§ Assigned task: The stretch from the line with "AGB (730, 2518)" through the line with "ทำไมต้องเลือกเฟอร์นิเจอร์ไม้? (124, 535)" in the records below: write it out exactly, and nothing else.

§ Data extract:
___

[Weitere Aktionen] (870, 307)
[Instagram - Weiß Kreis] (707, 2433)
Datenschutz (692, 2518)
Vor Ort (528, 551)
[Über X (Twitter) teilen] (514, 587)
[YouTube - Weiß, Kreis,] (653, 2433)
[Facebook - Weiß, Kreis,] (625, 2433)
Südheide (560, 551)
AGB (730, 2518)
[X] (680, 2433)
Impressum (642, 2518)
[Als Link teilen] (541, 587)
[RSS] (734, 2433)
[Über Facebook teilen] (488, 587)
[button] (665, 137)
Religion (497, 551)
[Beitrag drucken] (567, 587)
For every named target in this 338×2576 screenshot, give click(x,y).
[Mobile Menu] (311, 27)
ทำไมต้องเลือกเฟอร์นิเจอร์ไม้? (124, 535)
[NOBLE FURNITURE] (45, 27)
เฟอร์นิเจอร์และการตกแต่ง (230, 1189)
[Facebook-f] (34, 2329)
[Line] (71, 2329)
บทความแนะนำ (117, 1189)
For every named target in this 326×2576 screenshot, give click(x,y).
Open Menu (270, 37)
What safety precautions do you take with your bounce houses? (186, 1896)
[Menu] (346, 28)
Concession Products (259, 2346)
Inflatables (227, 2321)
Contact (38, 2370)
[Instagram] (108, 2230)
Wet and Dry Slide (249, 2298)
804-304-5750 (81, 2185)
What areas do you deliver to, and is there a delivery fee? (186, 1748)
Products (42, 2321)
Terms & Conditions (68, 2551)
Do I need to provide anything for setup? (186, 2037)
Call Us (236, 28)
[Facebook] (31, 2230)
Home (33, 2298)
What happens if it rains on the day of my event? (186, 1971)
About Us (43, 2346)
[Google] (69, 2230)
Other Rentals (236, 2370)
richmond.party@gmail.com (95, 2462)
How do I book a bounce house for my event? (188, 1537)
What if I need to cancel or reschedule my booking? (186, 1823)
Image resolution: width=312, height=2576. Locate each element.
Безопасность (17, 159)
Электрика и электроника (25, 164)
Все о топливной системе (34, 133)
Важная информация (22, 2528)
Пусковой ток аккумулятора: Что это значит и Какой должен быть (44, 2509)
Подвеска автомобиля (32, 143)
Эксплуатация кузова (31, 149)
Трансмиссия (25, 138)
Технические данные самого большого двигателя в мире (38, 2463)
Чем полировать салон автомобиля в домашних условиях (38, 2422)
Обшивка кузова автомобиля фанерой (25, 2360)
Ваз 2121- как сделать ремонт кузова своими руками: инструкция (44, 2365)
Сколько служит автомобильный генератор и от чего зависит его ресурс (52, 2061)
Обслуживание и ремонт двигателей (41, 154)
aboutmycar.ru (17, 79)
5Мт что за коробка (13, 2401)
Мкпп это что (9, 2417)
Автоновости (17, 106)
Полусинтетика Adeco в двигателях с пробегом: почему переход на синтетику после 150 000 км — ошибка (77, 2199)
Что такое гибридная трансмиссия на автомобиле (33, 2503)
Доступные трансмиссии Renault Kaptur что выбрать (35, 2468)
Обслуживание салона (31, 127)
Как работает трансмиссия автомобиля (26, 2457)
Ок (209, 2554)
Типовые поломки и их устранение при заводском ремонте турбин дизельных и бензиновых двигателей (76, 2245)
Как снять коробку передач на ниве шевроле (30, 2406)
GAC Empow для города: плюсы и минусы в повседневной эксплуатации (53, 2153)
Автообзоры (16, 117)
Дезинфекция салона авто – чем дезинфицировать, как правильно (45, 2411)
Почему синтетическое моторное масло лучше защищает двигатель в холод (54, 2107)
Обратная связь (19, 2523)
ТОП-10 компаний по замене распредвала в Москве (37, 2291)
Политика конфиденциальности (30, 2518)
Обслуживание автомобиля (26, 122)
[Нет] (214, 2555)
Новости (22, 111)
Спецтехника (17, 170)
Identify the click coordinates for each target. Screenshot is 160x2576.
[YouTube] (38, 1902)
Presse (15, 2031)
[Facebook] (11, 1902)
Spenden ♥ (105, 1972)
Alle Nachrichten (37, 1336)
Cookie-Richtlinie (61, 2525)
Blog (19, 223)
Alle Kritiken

___

§ Worked solution:
AGB (730, 2518)
[X] (680, 2433)
Impressum (642, 2518)
[Als Link teilen] (541, 587)
[RSS] (734, 2433)
[Über Facebook teilen] (488, 587)
[button] (665, 137)
Religion (497, 551)
[Beitrag drucken] (567, 587)
For every named target in this 338×2576 screenshot, give click(x,y).
[Mobile Menu] (311, 27)
ทำไมต้องเลือกเฟอร์นิเจอร์ไม้? (124, 535)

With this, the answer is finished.